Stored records
———

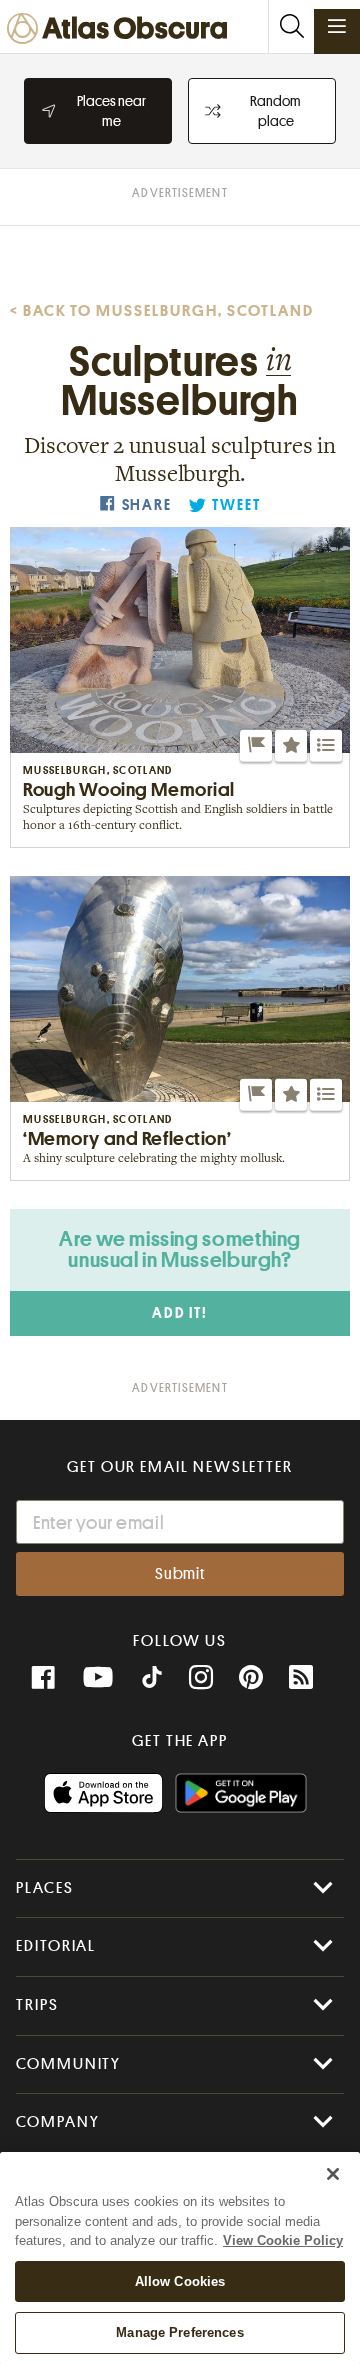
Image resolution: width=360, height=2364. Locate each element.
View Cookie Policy (283, 2240)
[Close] (333, 2174)
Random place (275, 111)
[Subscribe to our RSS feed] (301, 1678)
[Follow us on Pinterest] (251, 1678)
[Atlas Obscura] (122, 29)
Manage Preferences (179, 2332)
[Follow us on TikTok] (152, 1680)
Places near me (111, 111)
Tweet (236, 505)
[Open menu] (337, 26)
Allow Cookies (180, 2281)
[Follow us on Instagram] (201, 1678)
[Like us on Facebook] (43, 1678)
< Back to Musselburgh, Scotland (162, 311)
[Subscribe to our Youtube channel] (98, 1678)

———

→ What you will do: Among the entries, find each line that includes the string "Subscribe" and copy it.

→ Solved exercise:
[Subscribe to our RSS feed] (301, 1678)
[Subscribe to our Youtube channel] (98, 1678)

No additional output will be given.